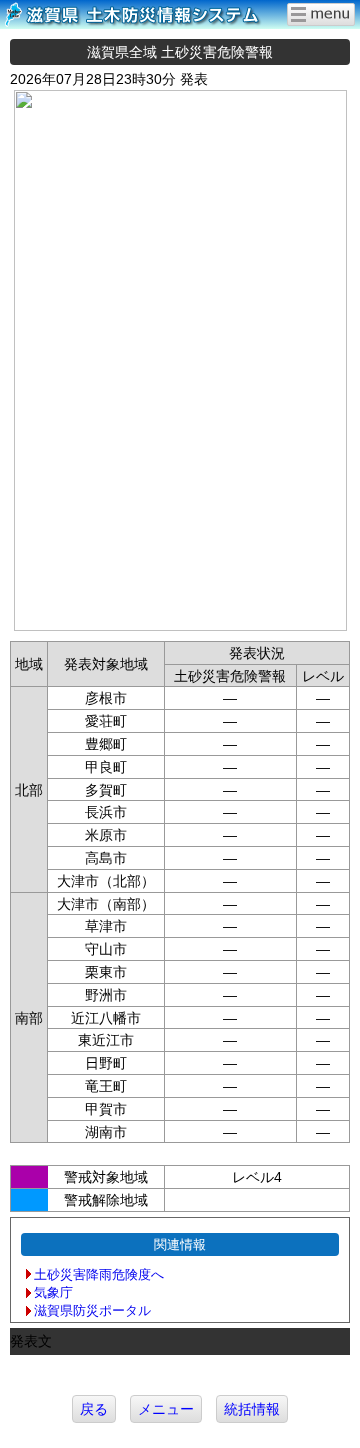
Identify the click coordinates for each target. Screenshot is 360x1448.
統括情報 (252, 1409)
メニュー (166, 1409)
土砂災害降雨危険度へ (99, 1274)
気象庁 (53, 1292)
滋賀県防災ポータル (92, 1310)
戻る (94, 1409)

Instructions for the task:
Give back each entry exactly as it appears, with no pictures.

Your solution:
Identify the click coordinates for each target. Screenshot is 360x1448.
統括情報 (252, 1409)
メニュー (166, 1409)
土砂災害降雨危険度へ (99, 1274)
気象庁 (53, 1292)
滋賀県防災ポータル (92, 1310)
戻る (94, 1409)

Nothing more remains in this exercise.